The California researchers estimate that genetics makes up 60 percent of whether or not a person votes.

Many social scientists have been "reluctant to admit" the role of genetics in political decision making, Fowler said. But growing evidence makes that position harder to defend, he added. Behavioral sciences and genetics have left political science "on the verge of a new frontier," he said.

Shakespeare, Child Development and Geography in the Poli Sci Classroom

Disciplinary boundaries were also hot topics in sessions on teaching, several of which focused on how to apply content from other fields to political science with the goal of helping students understand concepts that might otherwise be difficult.

William J. Ball, a political scientist at the College of New Jersey, discussed using geographic information systems in his courses on local politics. Ball typically has students do research about their hometowns, and finds that while the students know plenty, they also are incorrect about the geography, and the way geography intersects with policy.

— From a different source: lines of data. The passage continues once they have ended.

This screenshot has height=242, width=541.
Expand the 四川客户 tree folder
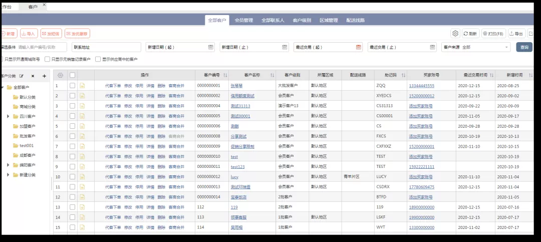[x=8, y=116]
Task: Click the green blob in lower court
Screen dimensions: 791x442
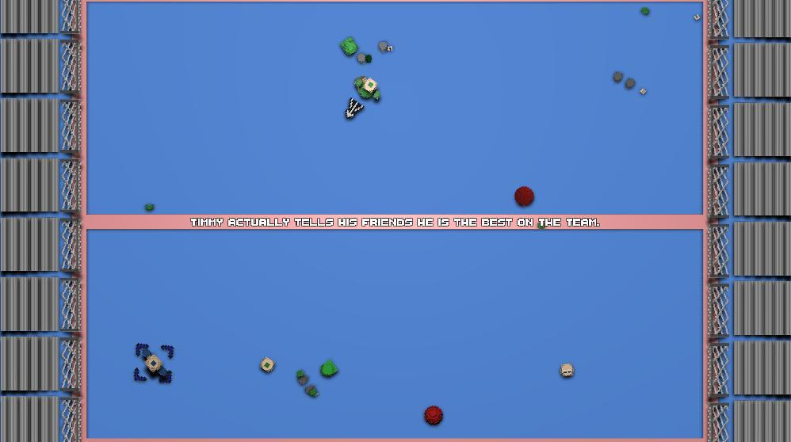Action: tap(329, 368)
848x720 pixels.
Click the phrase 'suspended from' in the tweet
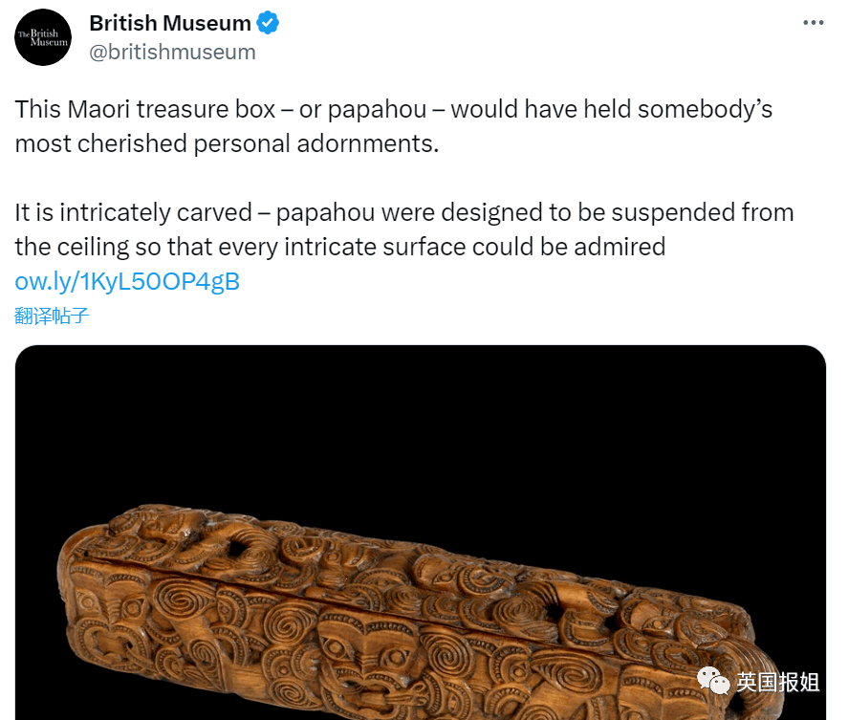(x=703, y=212)
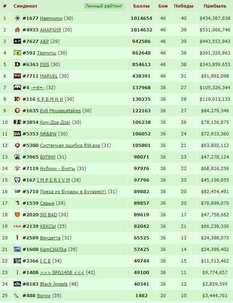Image resolution: width=233 pixels, height=303 pixels.
Task: Click the SO BAD devil face icon
Action: tap(17, 215)
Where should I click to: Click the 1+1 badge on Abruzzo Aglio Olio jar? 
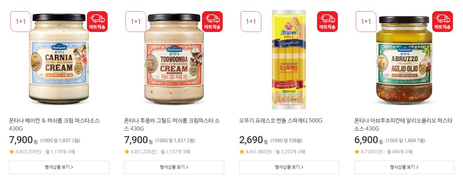click(x=366, y=22)
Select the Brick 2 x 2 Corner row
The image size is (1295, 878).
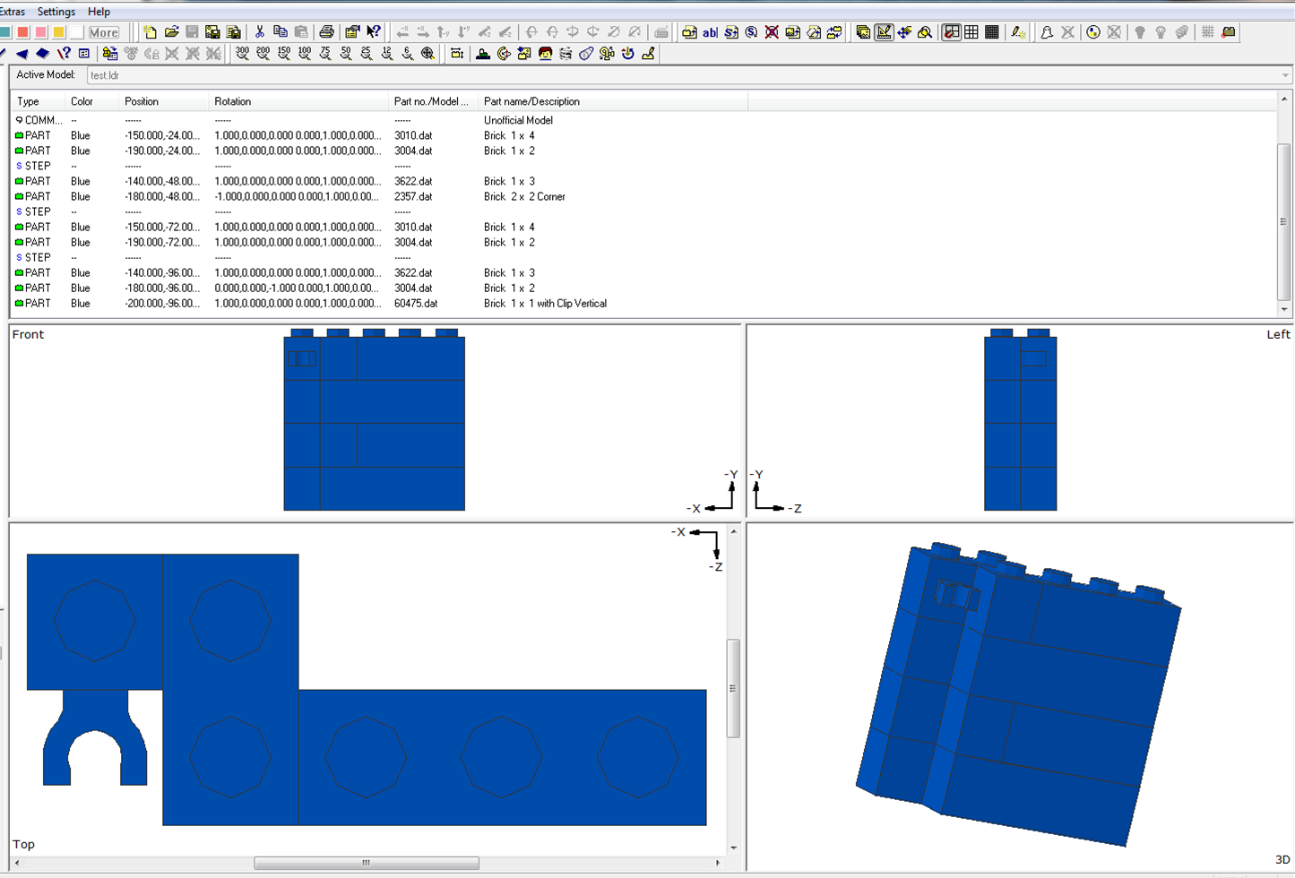click(x=524, y=196)
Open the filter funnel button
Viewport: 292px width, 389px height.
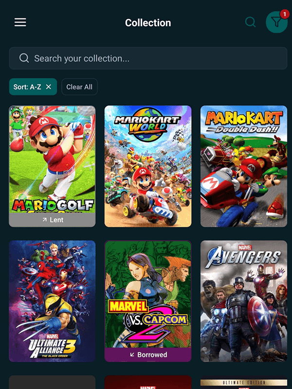(276, 22)
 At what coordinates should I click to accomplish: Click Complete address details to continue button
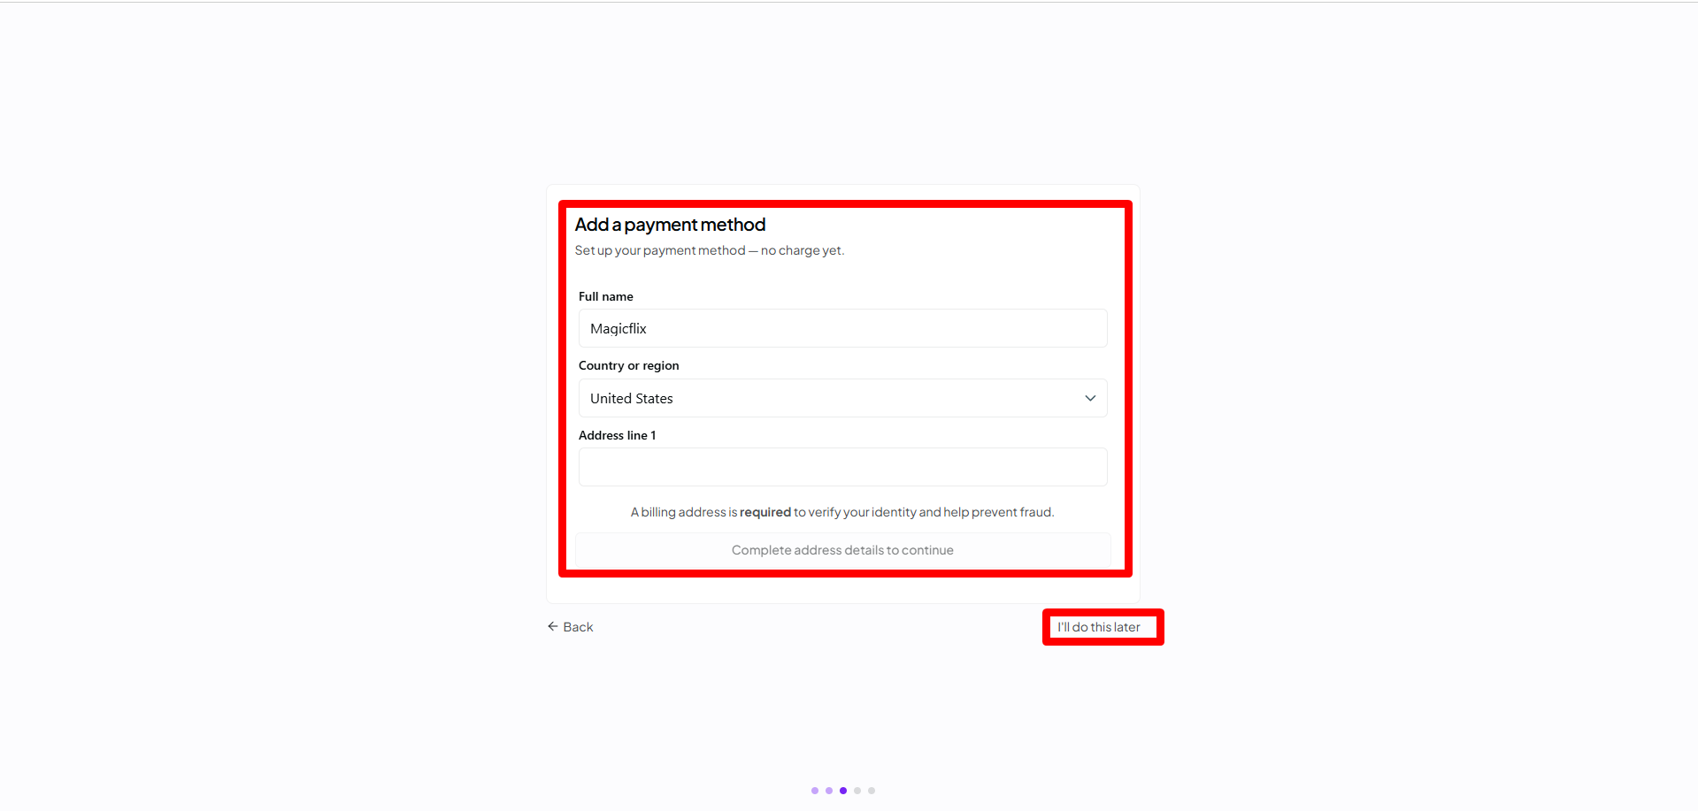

Ellen Grigsby, who teaches political theory at the University of New Mexico, spoke about how she uses King Lear to change the way undergraduates understand some key texts. Grigsby uses Lear to draw out issues of movement and voice, the former being the way a perspective may change over time and the latter being the different perspectives that characters bring to a story.

When her undergraduates used to read Hobbes' Leviathan or Locke's Second Treatise on Government, they would tend to focus on a single concept that, to them, represented what they were supposed to get out of the text. They were uncomfortable with the idea that there were contradictions or nuances. But when Lear is taught first, the students are much more open to applying literary tools "to read against the superficial readings" of those works.

Scott Erb, a political scientist at the University of Maine at Farmington, discussed a course on children and war that he developed with Mellisa Clawson, who teaches early childhood education. They begin the course with basic theories about war and conflict, as well as on child development. Then they do case studies on the impact of war on children in places like Rwanda and Iraq. Gang violence in the United States and its impact is also considered.

Erb said that one of the things that has been most striking about the course is the backlash he receives from the education students in the class. "They really rebelled against political science," he said, and they told him that his discipline "doesn't really apply" to children. Generally, he said, his political science students in the class approach the issues "in a theoretical and abstract" way, while the education students are "very practical," and want to know how what they are learning could help children.

While the students challenged him, Erb said the experience led him to change the way he teaches international relations, looking more at non-governmental organizations and their role and also considering issues of sentiment. "I think sentiment matters," he said.

One of the greatest rewards of the joint course, Erb said, was watching how it inspired students to get involved. After taking the course, some students created a campus chapter of Amnesty International.